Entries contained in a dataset
⟨

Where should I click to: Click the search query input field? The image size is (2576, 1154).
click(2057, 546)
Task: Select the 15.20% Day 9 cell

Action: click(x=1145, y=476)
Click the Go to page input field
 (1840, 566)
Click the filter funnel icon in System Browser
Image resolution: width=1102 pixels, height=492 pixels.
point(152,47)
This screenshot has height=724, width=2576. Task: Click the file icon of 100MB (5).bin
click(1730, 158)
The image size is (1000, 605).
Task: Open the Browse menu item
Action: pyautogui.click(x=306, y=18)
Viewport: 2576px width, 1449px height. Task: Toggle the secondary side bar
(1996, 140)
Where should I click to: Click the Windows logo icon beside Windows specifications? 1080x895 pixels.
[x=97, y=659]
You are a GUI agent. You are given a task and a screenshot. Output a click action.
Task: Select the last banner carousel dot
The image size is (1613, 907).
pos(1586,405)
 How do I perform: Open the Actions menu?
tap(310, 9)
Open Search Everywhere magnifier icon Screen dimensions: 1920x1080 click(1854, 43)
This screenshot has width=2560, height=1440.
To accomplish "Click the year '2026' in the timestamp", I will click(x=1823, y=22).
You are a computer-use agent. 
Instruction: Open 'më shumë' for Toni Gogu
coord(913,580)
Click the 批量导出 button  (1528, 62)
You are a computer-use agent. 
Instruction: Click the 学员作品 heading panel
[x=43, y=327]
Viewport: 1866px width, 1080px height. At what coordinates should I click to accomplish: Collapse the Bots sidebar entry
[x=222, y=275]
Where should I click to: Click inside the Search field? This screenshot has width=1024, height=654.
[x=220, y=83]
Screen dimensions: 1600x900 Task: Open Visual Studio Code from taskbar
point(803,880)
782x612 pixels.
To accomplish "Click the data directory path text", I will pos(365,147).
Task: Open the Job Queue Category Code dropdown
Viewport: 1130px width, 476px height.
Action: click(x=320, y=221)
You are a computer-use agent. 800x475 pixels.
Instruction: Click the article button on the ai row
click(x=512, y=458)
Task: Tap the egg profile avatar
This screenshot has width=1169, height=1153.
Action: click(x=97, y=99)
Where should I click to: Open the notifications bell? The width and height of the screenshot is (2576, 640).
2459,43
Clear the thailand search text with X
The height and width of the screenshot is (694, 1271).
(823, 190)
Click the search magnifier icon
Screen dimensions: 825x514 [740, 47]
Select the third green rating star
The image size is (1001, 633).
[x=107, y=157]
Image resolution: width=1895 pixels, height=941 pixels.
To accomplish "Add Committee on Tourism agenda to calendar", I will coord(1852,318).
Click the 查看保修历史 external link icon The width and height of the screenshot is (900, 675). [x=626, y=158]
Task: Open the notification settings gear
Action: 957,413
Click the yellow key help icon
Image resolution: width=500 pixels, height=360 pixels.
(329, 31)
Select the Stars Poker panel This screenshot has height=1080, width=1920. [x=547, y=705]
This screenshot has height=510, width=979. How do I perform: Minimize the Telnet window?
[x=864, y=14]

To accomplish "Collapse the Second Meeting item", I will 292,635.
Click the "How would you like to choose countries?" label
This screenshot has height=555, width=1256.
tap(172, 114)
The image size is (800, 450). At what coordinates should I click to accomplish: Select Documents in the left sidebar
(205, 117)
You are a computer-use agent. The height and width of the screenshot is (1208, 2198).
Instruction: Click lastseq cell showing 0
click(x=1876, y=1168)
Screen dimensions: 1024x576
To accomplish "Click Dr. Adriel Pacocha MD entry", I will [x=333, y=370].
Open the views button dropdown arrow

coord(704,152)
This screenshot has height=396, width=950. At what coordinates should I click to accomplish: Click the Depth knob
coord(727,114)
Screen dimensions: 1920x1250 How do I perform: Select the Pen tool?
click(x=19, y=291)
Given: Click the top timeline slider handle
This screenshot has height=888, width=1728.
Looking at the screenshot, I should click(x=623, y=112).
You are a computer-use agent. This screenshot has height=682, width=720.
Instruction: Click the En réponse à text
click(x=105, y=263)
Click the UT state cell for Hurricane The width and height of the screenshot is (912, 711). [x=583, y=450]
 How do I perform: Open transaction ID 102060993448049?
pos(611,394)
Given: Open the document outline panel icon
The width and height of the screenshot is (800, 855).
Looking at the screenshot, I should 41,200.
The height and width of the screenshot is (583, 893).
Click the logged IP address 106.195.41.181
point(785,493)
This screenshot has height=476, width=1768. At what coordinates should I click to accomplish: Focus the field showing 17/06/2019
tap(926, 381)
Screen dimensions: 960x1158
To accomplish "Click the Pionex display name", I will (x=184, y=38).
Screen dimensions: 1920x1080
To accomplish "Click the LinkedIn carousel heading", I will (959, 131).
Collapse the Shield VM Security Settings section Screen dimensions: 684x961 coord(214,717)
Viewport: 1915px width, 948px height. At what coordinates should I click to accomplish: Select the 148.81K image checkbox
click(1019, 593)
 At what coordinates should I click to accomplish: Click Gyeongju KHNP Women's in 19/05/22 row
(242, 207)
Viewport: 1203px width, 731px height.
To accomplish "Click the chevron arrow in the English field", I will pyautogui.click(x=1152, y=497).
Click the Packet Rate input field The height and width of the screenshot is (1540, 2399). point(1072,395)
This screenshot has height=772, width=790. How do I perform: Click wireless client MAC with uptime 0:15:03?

⟩

Reproduce every one of the entries above verbatim, from the first line to the last.

* RESULT OF THE TASK
Where should I click to: Click the search query input field? The image size is (2576, 1154).
click(2057, 546)
Task: Select the 15.20% Day 9 cell

Action: click(x=1145, y=476)
Click the Go to page input field
 (1840, 566)
Click the filter funnel icon in System Browser
Image resolution: width=1102 pixels, height=492 pixels.
point(152,47)
This screenshot has height=724, width=2576. Task: Click the file icon of 100MB (5).bin
click(1730, 158)
The image size is (1000, 605).
Task: Open the Browse menu item
Action: pyautogui.click(x=306, y=18)
Viewport: 2576px width, 1449px height. Task: Toggle the secondary side bar
(1996, 140)
Where should I click to: Click the Windows logo icon beside Windows specifications? 1080x895 pixels.
[x=97, y=659]
You are a GUI agent. You are given a task and a screenshot. Output a click action.
Task: Select the last banner carousel dot
The image size is (1613, 907).
pos(1586,405)
 How do I perform: Open the Actions menu?
tap(310, 9)
Open Search Everywhere magnifier icon Screen dimensions: 1920x1080 click(1854, 43)
This screenshot has width=2560, height=1440.
To accomplish "Click the year '2026' in the timestamp", I will click(x=1823, y=22).
You are a computer-use agent. 
Instruction: Open 'më shumë' for Toni Gogu
coord(913,580)
Click the 批量导出 button  (1528, 62)
You are a computer-use agent. 
Instruction: Click the 学员作品 heading panel
[x=43, y=327]
Viewport: 1866px width, 1080px height. At what coordinates should I click to accomplish: Collapse the Bots sidebar entry
[x=222, y=275]
Where should I click to: Click inside the Search field? This screenshot has width=1024, height=654.
[x=220, y=83]
Screen dimensions: 1600x900 Task: Open Visual Studio Code from taskbar
point(803,880)
782x612 pixels.
To accomplish "Click the data directory path text", I will pos(365,147).
Task: Open the Job Queue Category Code dropdown
Viewport: 1130px width, 476px height.
Action: click(x=320, y=221)
You are a computer-use agent. 800x475 pixels.
Instruction: Click the article button on the ai row
click(x=512, y=458)
Task: Tap the egg profile avatar
This screenshot has width=1169, height=1153.
Action: click(x=97, y=99)
Where should I click to: Open the notifications bell? The width and height of the screenshot is (2576, 640).
2459,43
Clear the thailand search text with X
The height and width of the screenshot is (694, 1271).
(823, 190)
Click the search magnifier icon
Screen dimensions: 825x514 [740, 47]
Select the third green rating star
The image size is (1001, 633).
[x=107, y=157]
Image resolution: width=1895 pixels, height=941 pixels.
To accomplish "Add Committee on Tourism agenda to calendar", I will coord(1852,318).
Click the 查看保修历史 external link icon The width and height of the screenshot is (900, 675). [x=626, y=158]
Task: Open the notification settings gear
Action: 957,413
Click the yellow key help icon
Image resolution: width=500 pixels, height=360 pixels.
(329, 31)
Select the Stars Poker panel This screenshot has height=1080, width=1920. [x=547, y=705]
This screenshot has height=510, width=979. How do I perform: Minimize the Telnet window?
[x=864, y=14]

To accomplish "Collapse the Second Meeting item", I will 292,635.
Click the "How would you like to choose countries?" label
This screenshot has height=555, width=1256.
tap(172, 114)
The image size is (800, 450). At what coordinates should I click to accomplish: Select Documents in the left sidebar
(205, 117)
You are a computer-use agent. The height and width of the screenshot is (1208, 2198).
Instruction: Click lastseq cell showing 0
click(x=1876, y=1168)
Screen dimensions: 1024x576
To accomplish "Click Dr. Adriel Pacocha MD entry", I will [x=333, y=370].
Open the views button dropdown arrow

coord(704,152)
This screenshot has height=396, width=950. At what coordinates should I click to accomplish: Click the Depth knob
coord(727,114)
Screen dimensions: 1920x1250 How do I perform: Select the Pen tool?
click(x=19, y=291)
Given: Click the top timeline slider handle
This screenshot has height=888, width=1728.
Looking at the screenshot, I should click(x=623, y=112).
You are a computer-use agent. This screenshot has height=682, width=720.
Instruction: Click the En réponse à text
click(x=105, y=263)
Click the UT state cell for Hurricane The width and height of the screenshot is (912, 711). [x=583, y=450]
 How do I perform: Open transaction ID 102060993448049?
pos(611,394)
Given: Open the document outline panel icon
The width and height of the screenshot is (800, 855).
Looking at the screenshot, I should 41,200.
The height and width of the screenshot is (583, 893).
Click the logged IP address 106.195.41.181
point(785,493)
This screenshot has height=476, width=1768. At what coordinates should I click to accomplish: Focus the field showing 17/06/2019
tap(926, 381)
Screen dimensions: 960x1158
To accomplish "Click the Pionex display name", I will (x=184, y=38).
Screen dimensions: 1920x1080
To accomplish "Click the LinkedIn carousel heading", I will (959, 131).
Collapse the Shield VM Security Settings section Screen dimensions: 684x961 coord(214,717)
Viewport: 1915px width, 948px height. At what coordinates should I click to accomplish: Select the 148.81K image checkbox
click(1019, 593)
 At what coordinates should I click to accomplish: Click Gyeongju KHNP Women's in 19/05/22 row
(242, 207)
Viewport: 1203px width, 731px height.
To accomplish "Click the chevron arrow in the English field", I will pyautogui.click(x=1152, y=497).
Click the Packet Rate input field The height and width of the screenshot is (1540, 2399). point(1072,395)
This screenshot has height=772, width=790. How do I perform: Click wireless client MAC with uptime 0:15:03?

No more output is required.